Ritchie Tuazon, gestore di Capital Group, dice che sarebbe sorpreso se assistesse a due o tre aumenti del costo del denaro, “o persino a un taglio dei tassi”. Il money manager punta dunque su uno o zero aumenti dei tassi, ma non se la sente di escludere né un allentamento monetario né una politica monetaria più aggressiva. La confusione è tanta e l’unica certezza è che gli interventi della banca centrale statunitense – questo Yellen lo ha chiarito – dipenderanno soprattutto dai dati economici. Capital Group ritiene, tuttavia, che alla fine “nel campo dei fondamentali la Fed porterà avanti una politica piuttosto accomodante“.
Tassi, Fed aggressiva non aiuterebbe Trump
“Sul fronte dei tassi di interesse, subito dopo le elezioni presidenziali USA i rendimenti dei titoli a 10 anni sono aumentati di circa 25 punti base rispetto ai livelli precedenti le elezioni. Questo incremento si basa su due fattori. Il primo è che nei prossimi anni la mancanza di esperienza politica di Trump determinerà un aumento dell’incertezza“.
Questo significa che gli obbligazionisti dovranno esigere un premio maggiore per la detenzione di titoli di Stato USA. Il secondo motivo citato da Tuazon è che “la spesa in infrastrutture e le riduzioni fiscali che Trump ha messo in agenda potrebbero provocare un ampliamento del deficit di bilancio, che si tradurrà in un incremento dell’offerta di Treasury, e quindi dei rendimenti”.
In questo caso tutto dipenderà innanzitutto dalla capacità di Trump di convincere il Congresso e i suoi colleghi di partito a non bloccare un eventuale bazooka di espansione fiscale. Il piano di Trump presenta infatti una differenza di 12 mila miliardi di dollari alla voce deficit rispetto alle stime del budget approvato dal Congresso. Non è detto che gli stessi Repubblicani lo approvino.
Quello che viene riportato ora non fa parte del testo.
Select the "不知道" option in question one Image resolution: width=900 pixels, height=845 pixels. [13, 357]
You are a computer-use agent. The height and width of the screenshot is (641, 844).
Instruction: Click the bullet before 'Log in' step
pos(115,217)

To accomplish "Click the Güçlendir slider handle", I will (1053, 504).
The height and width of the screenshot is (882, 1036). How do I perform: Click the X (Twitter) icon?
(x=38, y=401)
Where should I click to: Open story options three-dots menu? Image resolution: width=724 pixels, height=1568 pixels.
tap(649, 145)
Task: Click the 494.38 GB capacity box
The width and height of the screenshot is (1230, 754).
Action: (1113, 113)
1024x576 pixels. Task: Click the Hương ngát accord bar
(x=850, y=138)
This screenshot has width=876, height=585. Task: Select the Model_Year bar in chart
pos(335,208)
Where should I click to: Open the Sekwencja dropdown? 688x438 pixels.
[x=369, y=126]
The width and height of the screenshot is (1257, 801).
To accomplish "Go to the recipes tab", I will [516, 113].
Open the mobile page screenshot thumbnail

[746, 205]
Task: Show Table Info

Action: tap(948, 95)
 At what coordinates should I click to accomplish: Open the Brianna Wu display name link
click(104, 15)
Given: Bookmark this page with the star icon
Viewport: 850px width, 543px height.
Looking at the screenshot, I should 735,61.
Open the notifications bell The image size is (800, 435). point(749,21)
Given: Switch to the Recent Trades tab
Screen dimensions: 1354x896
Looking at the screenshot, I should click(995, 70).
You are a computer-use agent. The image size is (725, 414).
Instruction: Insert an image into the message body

Secondo gli analisti di Jupiter Asset Management, poi, una politica della Fed più rigida, seppur in modo graduale, “non è uno scenario particolarmente favorevole per un programma di stimolo fiscale aggressivo come quello prospettato da Trump”.
“Paradossalmente, il presidente eletto dovrà fare affidamento sui programmi di acquisto di asset della Banca Centrale Europea e della Bank of Japan per tenere sotto controllo i rendimenti, che porterebbero gli investitori verso i Treasuries per ottenere migliori rendimenti nel momento in cui l’amministrazione cercherà di finanziare il proprio programma di sviluppo delle infrastrutture”. Questo potrebbe aiutare nel breve termine, ma creerebbe però una certa fragilità nei mercati obbligazionari.
Fed, tassi resteranno abbastanza bassi
Nonostante queste cause di incremento dei rendimenti, gli analisti di Capital Group continuano a essere convinti che i tassi di interesse resteranno abbastanza bassi. Questo perché “le tendenze protezionistiche di Trump potrebbero essere di ostacolo alla crescita, andando a compensare le voci di spesa fiscale che riuscirà a far passare al Congresso. Inoltre, riteniamo che la Fed aumenterà i tassi di interesse molto gradualmente”.
Per quanto riguarda invece l’andamento dell’inflazione, negli ultimi dodici mesi l’inflazione “core” dei prezzi al consumo (l’indice CPI che esclude le componenti più volatili di cibo ed energia) ha registrato un incremento del 2,2%, avvicinandosi decisamente all’obiettivo di inflazione fissato dalla Fed. Il tasso di disoccupazione, al 4,9% a ottobre, è anch’esso prossimo alla stima di pieno impiego della Fed. Il tasso sui Fed Fund è ancora ben al di sotto dell’1% (il che riduce il costo dei prestiti per aziende e privati), pertanto Tuazon ritiene “che ci siano tutte le condizioni perché l’inflazione continui ad aumentare“.
Secondo il gestore di Capital Group la vittoria di Trump “non fa che rafforzare le prospettive di inflazione”. Qualsiasi modifica apportata agli accordi sugli scambi commerciali o sulle tariffe doganali “eserciterà una pressione al rialzo sui prezzi all’importazione e l’incremento della spesa pubblica, insieme ai bassi livelli di disoccupazione, stimolerà i salari e, per estensione, l’inflazione”.